Steve: Developing on the Edge - the XBA: Xml Binding Administrator
Steve: Developing on the Edge
Thoughts on development, Web-services, technology and mountains.
17Jan
Tue2006
the XBA: Xml Binding Administrator

"enterprise" projects always have a DBA, someone who works with the database underneath, usually an Oracle or SQL server database expert. Sometimes they can be hard to work with, because they treat us developers as ignorant idiots who don't understand how to design databases properly for performance and data purity. We resent them, but need them, because they not only get our apps to work, they ensure quality and longevity of the data. And they write really good SELECT statements. Alternatively, "the enterprise recognises that data is often more important than individual programs"

I'm starting to wonder if we are going to need some similar role in the future for XML binding, the XBA. This would be a person who understands XML namespaces, XPath complexity, how to write XSD, Schematron and RelaxNG schemas, and maybe even when and how to use RDF. They would give you the efficient Xpath paths, schemas that worked, and WSDL that interoperated.

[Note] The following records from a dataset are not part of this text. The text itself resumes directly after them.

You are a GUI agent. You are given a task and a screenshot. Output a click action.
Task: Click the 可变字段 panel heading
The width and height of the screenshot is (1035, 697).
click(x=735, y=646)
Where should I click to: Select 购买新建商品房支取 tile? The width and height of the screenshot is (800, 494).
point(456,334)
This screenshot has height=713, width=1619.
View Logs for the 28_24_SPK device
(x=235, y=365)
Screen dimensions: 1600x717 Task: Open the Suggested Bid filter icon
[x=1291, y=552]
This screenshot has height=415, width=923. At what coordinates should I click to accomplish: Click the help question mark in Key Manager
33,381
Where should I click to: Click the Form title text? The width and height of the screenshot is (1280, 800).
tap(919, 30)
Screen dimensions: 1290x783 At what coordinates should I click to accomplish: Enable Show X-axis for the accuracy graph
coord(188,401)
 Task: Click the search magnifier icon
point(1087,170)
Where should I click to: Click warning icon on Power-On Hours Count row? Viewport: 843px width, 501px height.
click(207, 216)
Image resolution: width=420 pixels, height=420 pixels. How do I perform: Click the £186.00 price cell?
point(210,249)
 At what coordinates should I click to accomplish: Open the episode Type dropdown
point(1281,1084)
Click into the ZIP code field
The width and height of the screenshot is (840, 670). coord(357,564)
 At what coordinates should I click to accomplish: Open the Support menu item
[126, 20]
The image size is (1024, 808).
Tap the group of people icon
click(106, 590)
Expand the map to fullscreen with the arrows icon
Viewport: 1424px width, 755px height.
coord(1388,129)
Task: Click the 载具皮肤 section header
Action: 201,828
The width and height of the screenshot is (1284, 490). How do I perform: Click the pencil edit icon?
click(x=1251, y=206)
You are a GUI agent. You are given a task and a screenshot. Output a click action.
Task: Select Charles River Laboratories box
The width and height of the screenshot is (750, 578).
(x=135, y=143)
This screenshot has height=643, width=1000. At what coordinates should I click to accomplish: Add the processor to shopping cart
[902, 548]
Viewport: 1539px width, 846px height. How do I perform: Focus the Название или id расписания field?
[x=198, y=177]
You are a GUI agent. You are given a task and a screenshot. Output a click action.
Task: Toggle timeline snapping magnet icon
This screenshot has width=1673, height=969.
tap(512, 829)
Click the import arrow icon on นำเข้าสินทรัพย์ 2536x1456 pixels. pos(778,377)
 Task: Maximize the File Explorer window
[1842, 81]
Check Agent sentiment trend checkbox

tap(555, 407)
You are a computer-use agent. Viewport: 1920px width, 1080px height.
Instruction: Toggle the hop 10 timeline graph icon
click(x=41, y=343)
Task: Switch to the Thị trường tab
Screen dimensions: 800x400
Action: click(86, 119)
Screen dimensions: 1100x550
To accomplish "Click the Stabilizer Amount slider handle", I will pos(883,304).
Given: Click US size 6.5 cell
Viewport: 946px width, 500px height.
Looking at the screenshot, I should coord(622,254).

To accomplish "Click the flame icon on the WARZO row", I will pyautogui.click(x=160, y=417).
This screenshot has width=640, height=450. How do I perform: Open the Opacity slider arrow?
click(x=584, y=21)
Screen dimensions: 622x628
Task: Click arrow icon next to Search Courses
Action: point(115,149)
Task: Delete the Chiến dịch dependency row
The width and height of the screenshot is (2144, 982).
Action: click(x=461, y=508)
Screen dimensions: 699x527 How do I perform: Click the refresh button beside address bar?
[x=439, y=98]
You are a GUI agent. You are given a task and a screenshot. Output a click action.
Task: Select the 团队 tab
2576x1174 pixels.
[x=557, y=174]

No such role formally exists. You get 'XML experts', but its not assumed that any project needs a specialised XML expert the way they need a DBA. Instead everyone still falls for the lie that adding @WebService or [WebService] makes your class interop. Nobody would realistically do an enterprise application with the database table bindings defined by the developers, declared in the EJB annotations and magically interpreted by the runtime -yet nearly everyone is prepared to let the Web Services stack do that for messages.

Why is it that the structure of data in the DB of a single application is valued more than the structure of messages between applications?